From Hamilton – the only watches run electrically (Mar, 1958)
From Hamilton – the only watches run electrically
Electricity gives them uncanny accuracy. No winding, no twist of the wrist needed. A tiny power cell inside does the work. Rugged, practical watches, Hamilton Electrics have fewer parts (no mainspring!). Your Hamilton Jeweler now has the new Anniversary series celebrating the first birthday of the world’s only electric watch. (Top to bottom) Victor, $89.50; Pacer, $125; Titan, $95. Hamilton Watch Company, Lancaster, Pa.
Hamilton
CREATOR OF THE WORLD’S FIRST ELECTRIC WATCH
The Pacer would cost about $920 in today’s money. You can buy an entire digital computer for that much!
and today, i’m among those who no longer carry a watch at all, yet still tell time with uncanny accuracy thanks to the help of electronics. until we lose signal to our cellphones. then we no longer have any clue what the time is…
Electric but not quartz?
there’s no point for wearing a watch now that cells phones are in every pocket. I still see people wearing watches…why?
DouglasUrantia – because I can tell the time without taking my hands off the handlebars. Telling the time on a mobile phone kept in the pocket curiously returns us to the days of the fob watch.
DouglasUrantia: Yes, you’re exactly right about that. I’ve gone a step further and only wear an analog watch which I find makes it even quicker for me to tell the time than the digitals I’ve used. And they are just as accurate should I ever need split second timing.
Rick
I really dig the Pacer’s futuristic styling!
“Electric but not quartz?”
Nope!
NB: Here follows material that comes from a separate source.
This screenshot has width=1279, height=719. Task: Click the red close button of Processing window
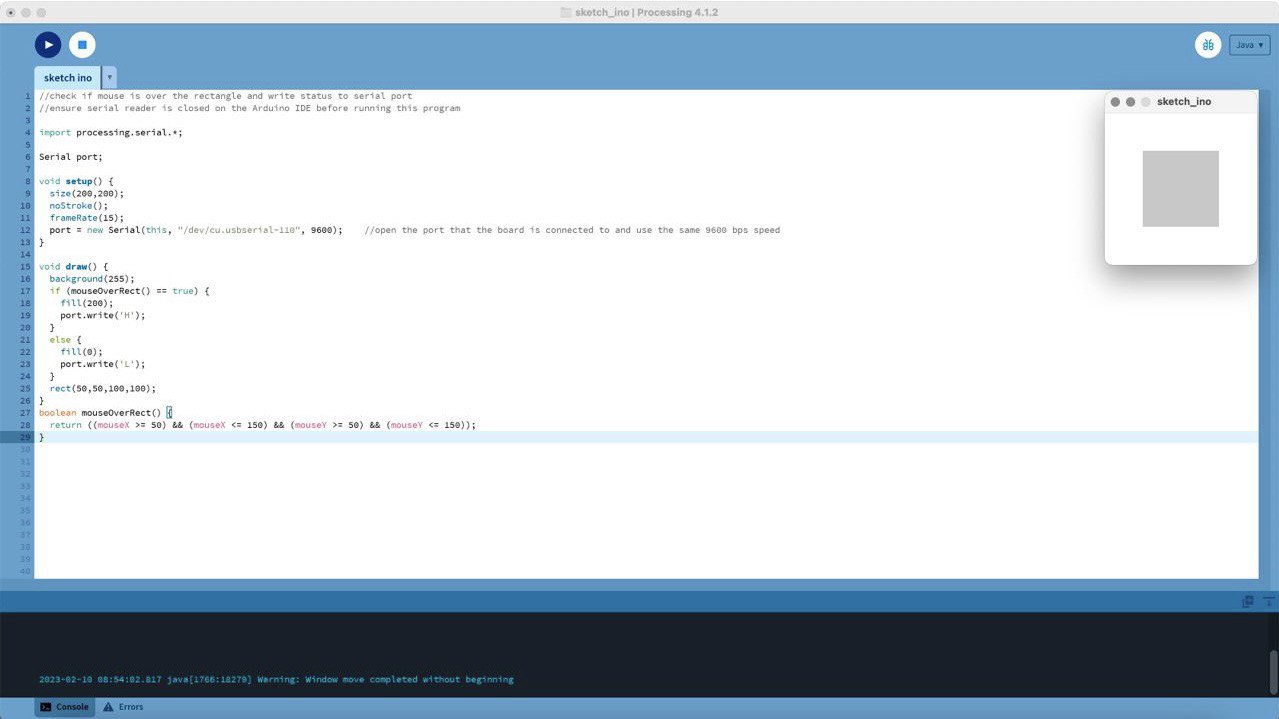(x=11, y=12)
Per this site:
http://rondeau.net/move…
This watch actually uses points! A wire contacts the points 5 times a second, and that is when the power is drawn to operate the watch. Essentially, the mainspring and winding mechanism are replaced with this electric mecanism, while the rest of the watch is fully mehanical.
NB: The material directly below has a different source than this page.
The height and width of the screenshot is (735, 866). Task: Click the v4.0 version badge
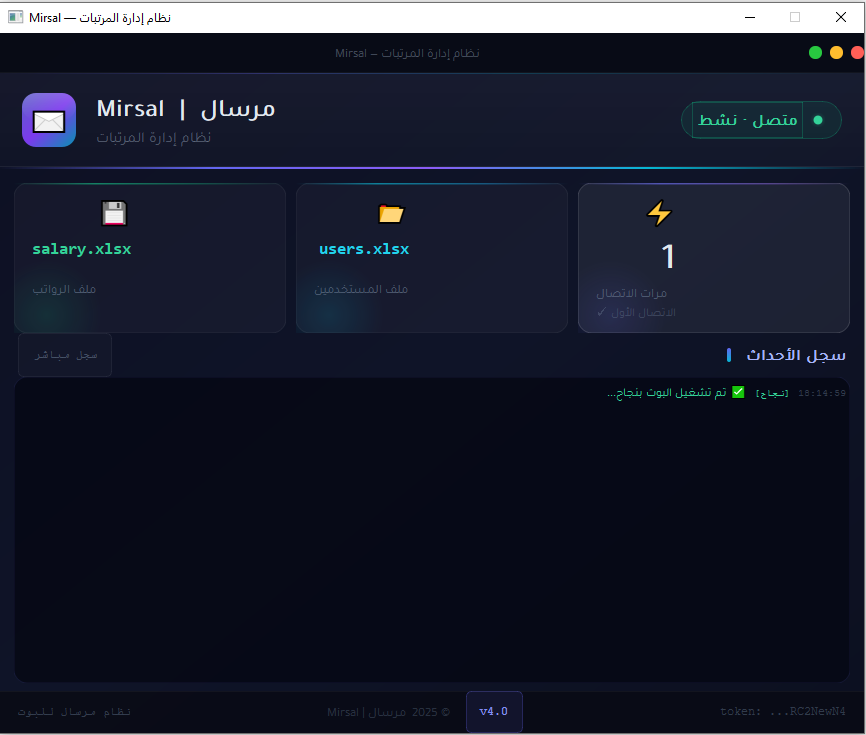(494, 711)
The other early one is the Bulova Accutron. These used a 360hz tuning fork! This actually was a fully electronic watch.
I’ve got a Pacer — it’s a beautiful watch and, from a design point of view, definitely a product of its time. Mine has the older 500 mechanism inside it, which keeps accurate time but is kind of wonky. Definitely not as accurate as later models of the mechanism — and not nearly as accurate as today’s watch.
The Pacer is actually the second mechanical watch; the fancier Ventura was released first (and cost much more at the time). (Technically, I guess it was the third. A Hamilton watch called the Van Horn was released at the same time as the Ventura.)
An interesting note about the design: Apparently, an executive was wearing an early prototype of the electric watch to a watch show to gauge people’s reactions. Unfortunately, because the electronic mechanism was inside a normal looking watch case, no one knew what it was and no one acted any differently towards it. The executive realized that if people were going to own the world’s first electric watch, they’d want other people to know it! So Hamilton made the decision to hire the design firm of Richard Arbib to come up with some forward thinking designs for the watch cases.
hwertz…
Re #3….
When you say ‘nope’, what you mean to say is ‘that’s correct, a quartz oscillator is not used.’?
Are you a woman?
I never realized, that Pacer was this “old” design. First time I saw them was in M.I.B.